→ WHAT TO PRODUCE
How many lines in the records below contain the word "computer"? Give only the number.

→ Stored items
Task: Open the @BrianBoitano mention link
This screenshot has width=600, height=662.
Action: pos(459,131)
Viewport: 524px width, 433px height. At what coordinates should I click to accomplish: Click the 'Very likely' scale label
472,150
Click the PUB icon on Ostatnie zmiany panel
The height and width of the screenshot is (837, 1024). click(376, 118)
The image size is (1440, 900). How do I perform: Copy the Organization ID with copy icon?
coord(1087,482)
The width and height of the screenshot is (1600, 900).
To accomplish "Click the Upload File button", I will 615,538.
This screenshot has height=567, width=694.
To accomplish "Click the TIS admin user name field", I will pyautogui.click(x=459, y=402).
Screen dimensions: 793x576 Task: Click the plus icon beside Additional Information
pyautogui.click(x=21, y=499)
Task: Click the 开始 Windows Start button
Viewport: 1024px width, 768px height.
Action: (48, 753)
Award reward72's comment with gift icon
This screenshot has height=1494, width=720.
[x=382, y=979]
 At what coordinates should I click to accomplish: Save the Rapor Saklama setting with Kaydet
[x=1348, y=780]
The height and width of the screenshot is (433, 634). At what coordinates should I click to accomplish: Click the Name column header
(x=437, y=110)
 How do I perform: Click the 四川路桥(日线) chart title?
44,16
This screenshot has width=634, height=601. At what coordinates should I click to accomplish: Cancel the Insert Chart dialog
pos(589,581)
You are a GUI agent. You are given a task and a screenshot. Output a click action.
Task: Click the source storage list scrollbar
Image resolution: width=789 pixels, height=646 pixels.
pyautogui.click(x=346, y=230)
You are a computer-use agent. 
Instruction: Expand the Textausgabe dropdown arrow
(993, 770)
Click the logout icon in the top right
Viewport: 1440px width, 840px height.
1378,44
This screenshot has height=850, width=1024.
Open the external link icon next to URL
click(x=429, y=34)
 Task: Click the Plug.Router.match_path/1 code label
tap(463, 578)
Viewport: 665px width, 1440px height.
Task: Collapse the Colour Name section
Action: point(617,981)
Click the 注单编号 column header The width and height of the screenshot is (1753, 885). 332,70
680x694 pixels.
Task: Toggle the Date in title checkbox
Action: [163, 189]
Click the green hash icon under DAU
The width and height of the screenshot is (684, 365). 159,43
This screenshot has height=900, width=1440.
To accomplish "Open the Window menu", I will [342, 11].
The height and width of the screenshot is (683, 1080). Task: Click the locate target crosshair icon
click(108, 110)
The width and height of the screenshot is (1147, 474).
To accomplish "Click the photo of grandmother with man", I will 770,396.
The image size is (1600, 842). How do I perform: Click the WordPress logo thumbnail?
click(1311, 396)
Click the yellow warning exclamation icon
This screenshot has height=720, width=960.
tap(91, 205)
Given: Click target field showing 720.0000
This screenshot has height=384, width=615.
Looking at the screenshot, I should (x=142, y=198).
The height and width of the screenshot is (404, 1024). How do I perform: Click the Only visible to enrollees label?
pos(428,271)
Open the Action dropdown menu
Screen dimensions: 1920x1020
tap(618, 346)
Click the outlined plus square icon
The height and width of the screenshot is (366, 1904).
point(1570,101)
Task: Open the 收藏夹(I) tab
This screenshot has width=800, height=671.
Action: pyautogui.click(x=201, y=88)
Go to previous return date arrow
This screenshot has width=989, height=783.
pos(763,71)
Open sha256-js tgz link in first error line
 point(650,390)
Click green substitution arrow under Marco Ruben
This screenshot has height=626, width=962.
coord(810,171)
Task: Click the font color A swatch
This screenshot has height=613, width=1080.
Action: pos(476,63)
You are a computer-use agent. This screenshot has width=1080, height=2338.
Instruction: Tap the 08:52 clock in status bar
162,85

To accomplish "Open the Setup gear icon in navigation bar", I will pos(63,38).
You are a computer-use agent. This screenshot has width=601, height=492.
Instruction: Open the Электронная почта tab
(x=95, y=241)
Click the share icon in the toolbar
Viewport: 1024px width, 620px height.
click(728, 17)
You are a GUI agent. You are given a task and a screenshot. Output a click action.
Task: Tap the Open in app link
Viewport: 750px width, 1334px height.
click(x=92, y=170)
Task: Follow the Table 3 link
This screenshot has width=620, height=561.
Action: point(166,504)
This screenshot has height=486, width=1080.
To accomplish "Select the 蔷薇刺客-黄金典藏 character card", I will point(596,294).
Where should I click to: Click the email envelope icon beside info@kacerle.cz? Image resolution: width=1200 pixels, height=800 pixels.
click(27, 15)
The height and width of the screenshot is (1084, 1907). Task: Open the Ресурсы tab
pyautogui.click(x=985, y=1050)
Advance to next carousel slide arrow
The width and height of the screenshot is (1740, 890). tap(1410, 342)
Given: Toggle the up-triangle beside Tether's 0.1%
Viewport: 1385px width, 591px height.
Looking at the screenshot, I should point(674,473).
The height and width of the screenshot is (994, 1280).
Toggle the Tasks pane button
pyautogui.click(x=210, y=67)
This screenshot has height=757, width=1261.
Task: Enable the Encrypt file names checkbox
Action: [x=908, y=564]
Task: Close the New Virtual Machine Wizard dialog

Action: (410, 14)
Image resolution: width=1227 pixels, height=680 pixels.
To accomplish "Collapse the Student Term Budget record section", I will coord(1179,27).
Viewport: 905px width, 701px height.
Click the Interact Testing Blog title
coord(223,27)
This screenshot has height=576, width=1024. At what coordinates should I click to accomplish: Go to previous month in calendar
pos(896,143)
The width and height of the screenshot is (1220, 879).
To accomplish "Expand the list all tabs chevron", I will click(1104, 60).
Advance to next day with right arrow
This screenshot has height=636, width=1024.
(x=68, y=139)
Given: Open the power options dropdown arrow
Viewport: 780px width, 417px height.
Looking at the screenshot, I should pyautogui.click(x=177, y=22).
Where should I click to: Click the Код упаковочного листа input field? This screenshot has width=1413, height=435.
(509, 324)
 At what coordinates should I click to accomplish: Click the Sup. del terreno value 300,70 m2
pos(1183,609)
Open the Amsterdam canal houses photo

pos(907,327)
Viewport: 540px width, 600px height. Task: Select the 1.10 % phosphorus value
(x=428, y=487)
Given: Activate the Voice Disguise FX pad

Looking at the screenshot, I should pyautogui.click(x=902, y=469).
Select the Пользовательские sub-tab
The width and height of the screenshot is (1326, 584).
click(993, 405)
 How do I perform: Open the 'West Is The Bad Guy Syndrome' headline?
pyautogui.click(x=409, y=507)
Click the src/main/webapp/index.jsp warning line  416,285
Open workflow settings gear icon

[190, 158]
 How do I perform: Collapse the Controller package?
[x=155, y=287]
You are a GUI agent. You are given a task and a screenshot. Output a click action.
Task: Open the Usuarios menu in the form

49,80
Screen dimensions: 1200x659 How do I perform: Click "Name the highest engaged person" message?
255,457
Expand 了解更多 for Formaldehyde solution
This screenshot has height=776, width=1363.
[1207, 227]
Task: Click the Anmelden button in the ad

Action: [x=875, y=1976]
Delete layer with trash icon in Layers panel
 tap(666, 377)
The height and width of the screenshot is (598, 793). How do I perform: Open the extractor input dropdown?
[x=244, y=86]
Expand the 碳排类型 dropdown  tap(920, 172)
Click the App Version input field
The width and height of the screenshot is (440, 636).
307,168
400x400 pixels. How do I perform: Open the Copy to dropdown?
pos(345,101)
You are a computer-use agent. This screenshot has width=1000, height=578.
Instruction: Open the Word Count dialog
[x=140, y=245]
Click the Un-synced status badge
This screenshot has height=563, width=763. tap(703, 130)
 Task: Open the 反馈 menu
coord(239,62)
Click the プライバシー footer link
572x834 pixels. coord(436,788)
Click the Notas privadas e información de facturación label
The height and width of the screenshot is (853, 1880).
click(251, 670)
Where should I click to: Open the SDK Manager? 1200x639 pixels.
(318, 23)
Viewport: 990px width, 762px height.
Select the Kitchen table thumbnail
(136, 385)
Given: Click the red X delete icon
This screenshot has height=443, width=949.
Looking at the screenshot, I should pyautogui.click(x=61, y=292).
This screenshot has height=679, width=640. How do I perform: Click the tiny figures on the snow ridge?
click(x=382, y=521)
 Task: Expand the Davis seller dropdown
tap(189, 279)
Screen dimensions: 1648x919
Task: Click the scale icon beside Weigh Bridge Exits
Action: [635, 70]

→ COMPLETED TASK
4